ON THIS DAY: Saturday, Dec. 7, 1861

“Going to Soldier”

They came from classrooms and offices, stores and workshops, and, in Ohio, most of they came from farms. They were naive men and innocent boys, confused and shy in the hurly-burly of camp life. But they were strong and eager, calloused by the hard labor of wresting livings from the soil or a rough-and-tumble economy, and they were ready to go to war without really knowing what war was like. They wanted to be soldiers, and they thought war would be a grand adventure.

“Our ideas of war, then, were rather of a romantic order,” John A. Bering and Thomas Montgomery recalled in 1880 in their history of the 48th Ohio Volunteer Infantry. “A skirmish, we supposed, would be a recreation, and a battle a real enjoyment....

“Some were even worried for fear the war would be over before we arrived, and peace declared before we ever fired a gun,” Bering and Montgomery explained. “But these romantic notions passed away, in the active service which soon followed.”

Like soldiers throughout history, these men of the 48th will discover an old truth: warfare consists of long periods of tedium interrupted by moments of sheer terror or intervals of misery. The 48th would be cursed with all three.

For the 48th, the tedium is now. Since late summer, small groups of men have been drifting into Camp Dennison, near Cincinnati and joining the 48th, which is slowly approaching the required size (approximately 1,000 men). Some regiments fill faster than others, and the 48th is one of the slow ones, its men coming in dribs and drabs from throughout western Ohio. Making a lot of difference is the charisma, or lack thereof, of the regiment’s commander (in this case, Lt. Col. Peter J. Sullivan, a hot-tempered “big-city lawyer" from Cincinnati) and the skill of its recruiters—typically young men promised lieutenant’s commissions if they recruit enough men.

By early December, the 48th still has not reached its required number, and its men are growing restless as they watch other regiments go off to war. For the 48th, the routines remain the same week after week:

  • Squad, company, and battalion drill every morning and afternoon. Most of this involves learning how to march smartly in formation, moving this way and that with precision in response to shouted commands. This is needed so the men will learn to almost automatically respond to orders yelled out on a noisy, confusing battlefield, creating concentrated, simultaneous firepower with their short-range, inaccurate muskets. Very little time is spent practicing the firing of weapons. No time is spent on physical conditioning for its own sake.

  • Every evening, the regiment appears for “dress parade,” a formal ceremony in which the companies are drawn up in a line and inspected. The captains report on their company roll calls and important orders are read.

  • On Sunday mornings at 9, the companies again form on a line, the captains inspect their companies, and the first sergeants read the Articles of War, which includes, over and over, the refrain, “Any violator of said section shall suffer death, or such other punishment as by a court martial shall be inflicted.”

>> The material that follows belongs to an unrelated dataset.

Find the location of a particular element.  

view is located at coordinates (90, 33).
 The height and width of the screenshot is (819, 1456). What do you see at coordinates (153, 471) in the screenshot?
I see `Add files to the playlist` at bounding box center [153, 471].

  • After Sunday inspection, the companies are dismissed until 11, when they are marched to the colonel’s quarters to hear a sermon preached by the regimental chaplain.

  • Guard and housekeeping duties rotate among the men, so leisure time is kept to a minimum.

And this goes on and on and on…

>>> In winter quarters at Fayetteville, western Virginia, Lt. Col. Rutherford B. Hayes of the 23rd Ohio notes that area residents from as far as 25 miles away are coming to take loyalty oaths, but “how much is due to a returning sense of loyalty and how much to the want of coffee and salt, is more than I know.”